# [Material for this exercise]
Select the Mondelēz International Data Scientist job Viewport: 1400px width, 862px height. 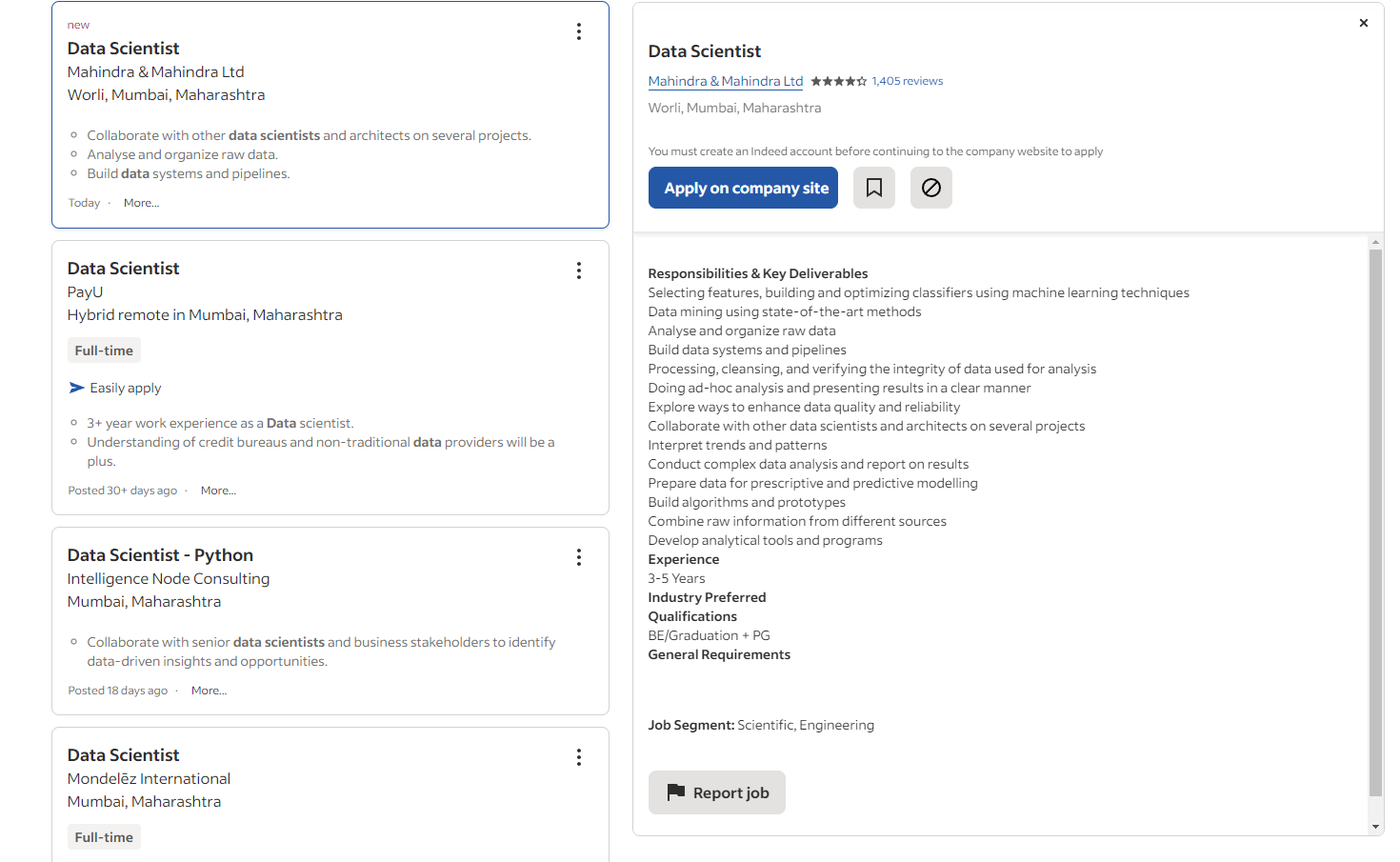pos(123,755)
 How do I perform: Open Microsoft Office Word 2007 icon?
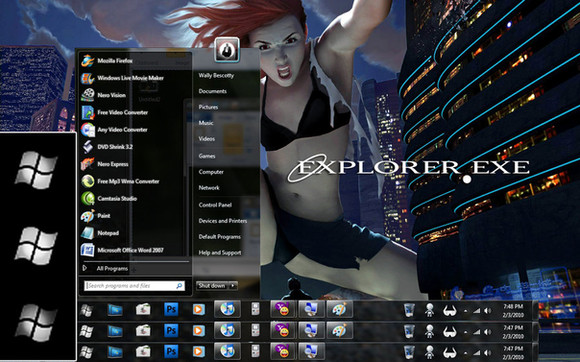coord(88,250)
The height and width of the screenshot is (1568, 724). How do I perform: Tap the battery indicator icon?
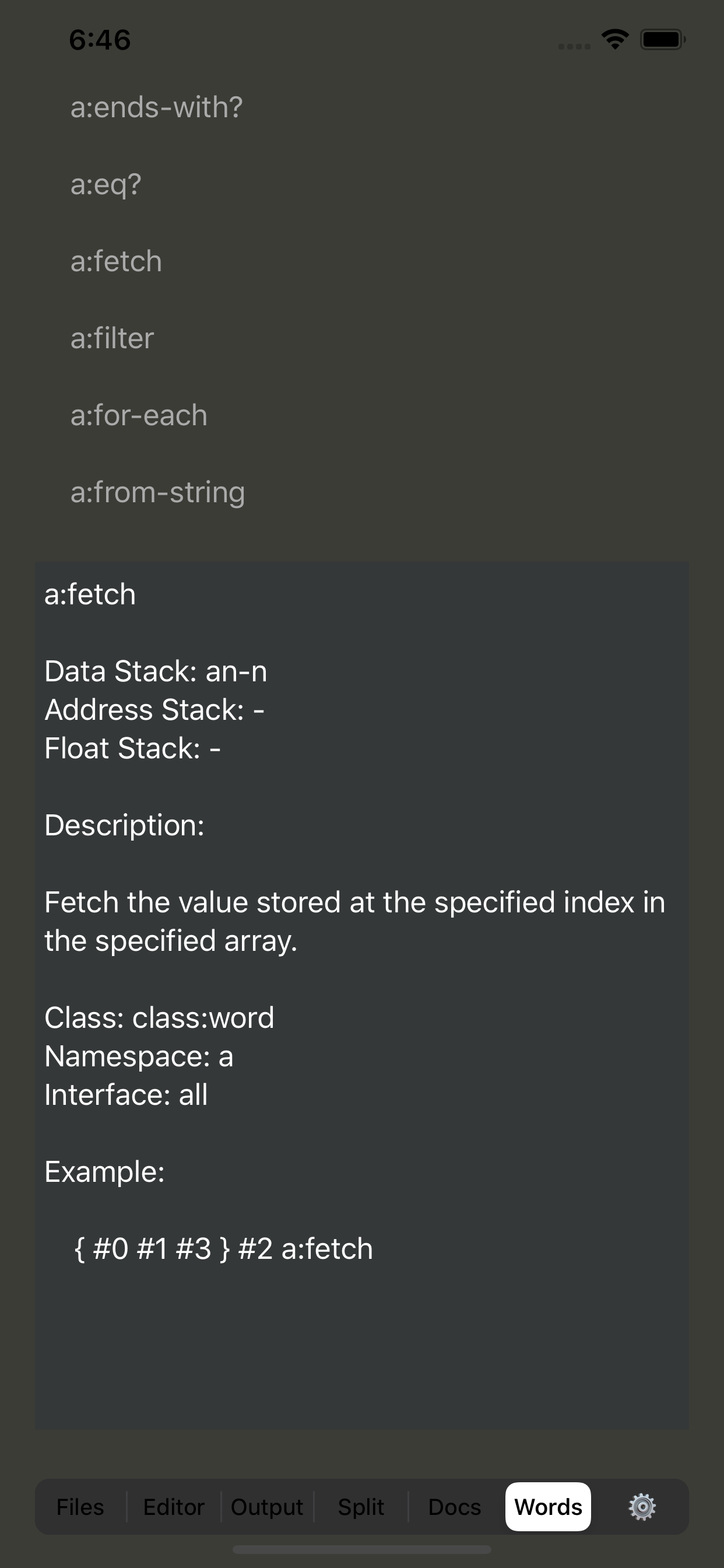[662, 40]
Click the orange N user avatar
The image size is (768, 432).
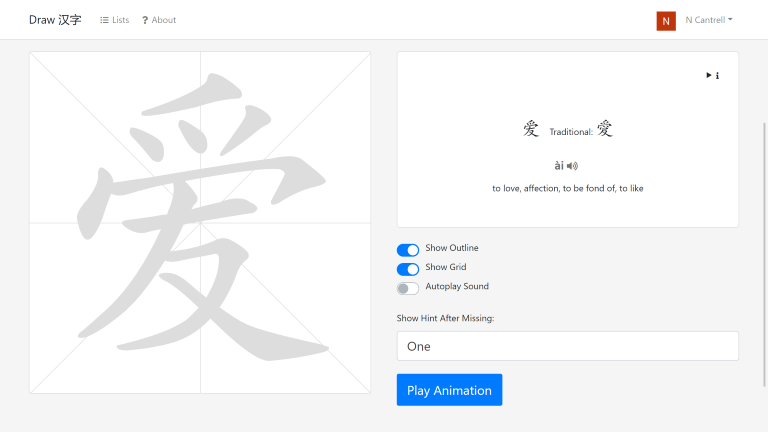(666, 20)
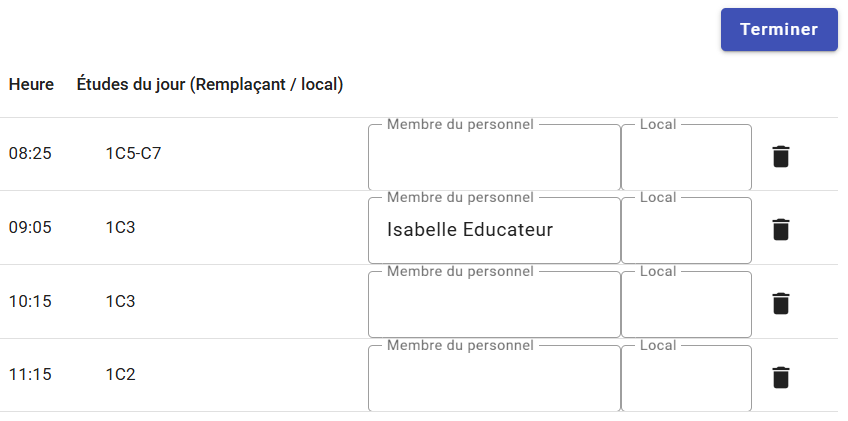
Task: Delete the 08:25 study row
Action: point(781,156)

# [Action item]
Quote, please, only the lines running from the one with "The height and" down to the final line of the data above, keeping both ends and skipping the pictures.

# [Exercise answer]
The height and width of the screenshot is (1568, 724). How do I perform: Tap the battery indicator icon?
[662, 40]
Click the orange N user avatar
The image size is (768, 432).
(666, 20)
Task: Delete the 08:25 study row
Action: point(781,156)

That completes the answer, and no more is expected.